EXERCISE INSTRUCTIONS:
Output only this range of the data below: the line that contains "Select the Type tool in toolbar" through the final line, both ends included, each retyped exactly.

(Stored records)
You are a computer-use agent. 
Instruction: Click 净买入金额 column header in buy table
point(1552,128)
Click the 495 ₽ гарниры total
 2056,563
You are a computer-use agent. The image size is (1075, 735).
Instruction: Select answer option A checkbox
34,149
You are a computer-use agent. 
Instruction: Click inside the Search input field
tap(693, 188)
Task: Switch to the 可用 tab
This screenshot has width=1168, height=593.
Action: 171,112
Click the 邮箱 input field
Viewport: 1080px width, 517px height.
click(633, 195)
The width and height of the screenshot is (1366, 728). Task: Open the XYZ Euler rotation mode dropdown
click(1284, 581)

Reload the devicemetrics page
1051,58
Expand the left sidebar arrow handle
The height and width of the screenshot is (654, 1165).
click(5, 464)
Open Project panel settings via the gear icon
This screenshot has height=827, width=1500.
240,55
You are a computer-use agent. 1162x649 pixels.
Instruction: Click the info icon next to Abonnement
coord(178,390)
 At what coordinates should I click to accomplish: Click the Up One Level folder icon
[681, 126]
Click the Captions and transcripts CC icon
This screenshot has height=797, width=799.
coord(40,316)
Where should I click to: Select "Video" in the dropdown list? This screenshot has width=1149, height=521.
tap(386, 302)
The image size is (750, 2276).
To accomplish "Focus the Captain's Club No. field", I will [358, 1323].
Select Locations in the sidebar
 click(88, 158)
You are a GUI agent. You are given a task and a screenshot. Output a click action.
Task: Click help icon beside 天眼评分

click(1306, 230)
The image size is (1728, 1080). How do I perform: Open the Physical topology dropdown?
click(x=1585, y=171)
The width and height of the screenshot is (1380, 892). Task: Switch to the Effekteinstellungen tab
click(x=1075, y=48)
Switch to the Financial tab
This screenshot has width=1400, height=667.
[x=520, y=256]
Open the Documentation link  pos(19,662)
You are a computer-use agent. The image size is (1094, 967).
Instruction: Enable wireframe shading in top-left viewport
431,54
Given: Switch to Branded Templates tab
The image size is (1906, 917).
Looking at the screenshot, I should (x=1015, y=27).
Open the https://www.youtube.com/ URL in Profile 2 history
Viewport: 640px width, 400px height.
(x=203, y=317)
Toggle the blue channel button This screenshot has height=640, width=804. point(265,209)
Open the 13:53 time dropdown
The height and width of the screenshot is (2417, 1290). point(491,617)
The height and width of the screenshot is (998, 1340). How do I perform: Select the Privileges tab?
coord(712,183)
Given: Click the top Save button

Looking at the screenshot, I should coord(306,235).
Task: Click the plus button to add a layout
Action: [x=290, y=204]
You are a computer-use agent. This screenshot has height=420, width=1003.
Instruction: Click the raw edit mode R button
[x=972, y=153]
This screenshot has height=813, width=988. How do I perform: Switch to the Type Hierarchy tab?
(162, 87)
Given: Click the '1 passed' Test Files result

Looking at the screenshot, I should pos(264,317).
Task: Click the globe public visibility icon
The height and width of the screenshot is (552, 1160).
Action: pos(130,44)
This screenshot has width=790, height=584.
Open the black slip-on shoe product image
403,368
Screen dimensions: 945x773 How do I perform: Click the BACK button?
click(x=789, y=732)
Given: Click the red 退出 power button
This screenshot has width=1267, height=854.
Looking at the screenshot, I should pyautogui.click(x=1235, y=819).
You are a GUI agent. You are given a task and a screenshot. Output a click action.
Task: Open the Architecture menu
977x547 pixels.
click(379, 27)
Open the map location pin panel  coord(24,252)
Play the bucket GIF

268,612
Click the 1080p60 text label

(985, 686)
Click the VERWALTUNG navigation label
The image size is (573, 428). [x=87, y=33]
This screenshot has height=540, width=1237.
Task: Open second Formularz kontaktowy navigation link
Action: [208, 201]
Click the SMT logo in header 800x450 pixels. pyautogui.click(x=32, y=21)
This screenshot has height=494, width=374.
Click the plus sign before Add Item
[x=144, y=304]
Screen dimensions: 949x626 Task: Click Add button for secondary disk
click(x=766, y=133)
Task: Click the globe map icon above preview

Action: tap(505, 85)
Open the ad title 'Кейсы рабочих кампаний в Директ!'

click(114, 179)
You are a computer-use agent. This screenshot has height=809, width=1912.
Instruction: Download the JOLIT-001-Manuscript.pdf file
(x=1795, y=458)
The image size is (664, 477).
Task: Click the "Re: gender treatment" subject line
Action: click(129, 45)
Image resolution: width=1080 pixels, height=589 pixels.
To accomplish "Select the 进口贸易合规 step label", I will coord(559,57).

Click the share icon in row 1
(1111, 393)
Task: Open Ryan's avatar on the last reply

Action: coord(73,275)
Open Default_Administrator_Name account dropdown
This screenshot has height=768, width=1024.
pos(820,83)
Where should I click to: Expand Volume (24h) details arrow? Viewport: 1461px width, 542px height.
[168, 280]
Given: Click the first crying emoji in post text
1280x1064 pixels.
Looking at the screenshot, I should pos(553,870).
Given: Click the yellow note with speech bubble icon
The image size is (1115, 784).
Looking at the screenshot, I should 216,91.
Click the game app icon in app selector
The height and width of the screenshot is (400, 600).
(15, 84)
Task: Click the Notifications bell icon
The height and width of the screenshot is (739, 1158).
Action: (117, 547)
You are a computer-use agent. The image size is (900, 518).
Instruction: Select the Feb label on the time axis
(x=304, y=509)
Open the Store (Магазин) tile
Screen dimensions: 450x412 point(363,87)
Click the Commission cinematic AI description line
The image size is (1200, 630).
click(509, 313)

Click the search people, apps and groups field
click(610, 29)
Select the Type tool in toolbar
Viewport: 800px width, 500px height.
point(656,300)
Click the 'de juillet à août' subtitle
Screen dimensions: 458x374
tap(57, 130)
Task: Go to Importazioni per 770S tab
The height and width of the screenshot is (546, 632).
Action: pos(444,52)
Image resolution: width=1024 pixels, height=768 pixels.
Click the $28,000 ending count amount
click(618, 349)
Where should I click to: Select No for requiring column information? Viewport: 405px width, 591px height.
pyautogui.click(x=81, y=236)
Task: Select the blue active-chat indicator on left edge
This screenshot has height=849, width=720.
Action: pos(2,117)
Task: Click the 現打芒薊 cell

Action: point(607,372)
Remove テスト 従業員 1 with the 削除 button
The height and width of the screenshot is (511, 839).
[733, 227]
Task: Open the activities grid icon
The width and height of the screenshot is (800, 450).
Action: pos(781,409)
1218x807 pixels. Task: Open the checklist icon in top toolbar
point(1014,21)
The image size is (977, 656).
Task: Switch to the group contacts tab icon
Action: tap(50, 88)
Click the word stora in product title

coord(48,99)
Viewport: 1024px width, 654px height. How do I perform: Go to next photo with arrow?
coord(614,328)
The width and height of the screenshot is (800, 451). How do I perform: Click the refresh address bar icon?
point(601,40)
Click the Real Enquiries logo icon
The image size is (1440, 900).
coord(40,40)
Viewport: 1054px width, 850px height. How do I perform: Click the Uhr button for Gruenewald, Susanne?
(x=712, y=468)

EXPECTED OUTPUT:
Select the Type tool in toolbar
Viewport: 800px width, 500px height.
point(656,300)
Click the 'de juillet à août' subtitle
Screen dimensions: 458x374
tap(57, 130)
Task: Go to Importazioni per 770S tab
The height and width of the screenshot is (546, 632).
Action: pos(444,52)
Image resolution: width=1024 pixels, height=768 pixels.
Click the $28,000 ending count amount
click(618, 349)
Where should I click to: Select No for requiring column information? Viewport: 405px width, 591px height.
pyautogui.click(x=81, y=236)
Task: Select the blue active-chat indicator on left edge
This screenshot has height=849, width=720.
Action: pos(2,117)
Task: Click the 現打芒薊 cell

Action: point(607,372)
Remove テスト 従業員 1 with the 削除 button
The height and width of the screenshot is (511, 839).
[733, 227]
Task: Open the activities grid icon
The width and height of the screenshot is (800, 450).
Action: pos(781,409)
1218x807 pixels. Task: Open the checklist icon in top toolbar
point(1014,21)
The image size is (977, 656).
Task: Switch to the group contacts tab icon
Action: tap(50, 88)
Click the word stora in product title

coord(48,99)
Viewport: 1024px width, 654px height. How do I perform: Go to next photo with arrow?
coord(614,328)
The width and height of the screenshot is (800, 451). How do I perform: Click the refresh address bar icon?
point(601,40)
Click the Real Enquiries logo icon
The image size is (1440, 900).
coord(40,40)
Viewport: 1054px width, 850px height. How do I perform: Click the Uhr button for Gruenewald, Susanne?
(x=712, y=468)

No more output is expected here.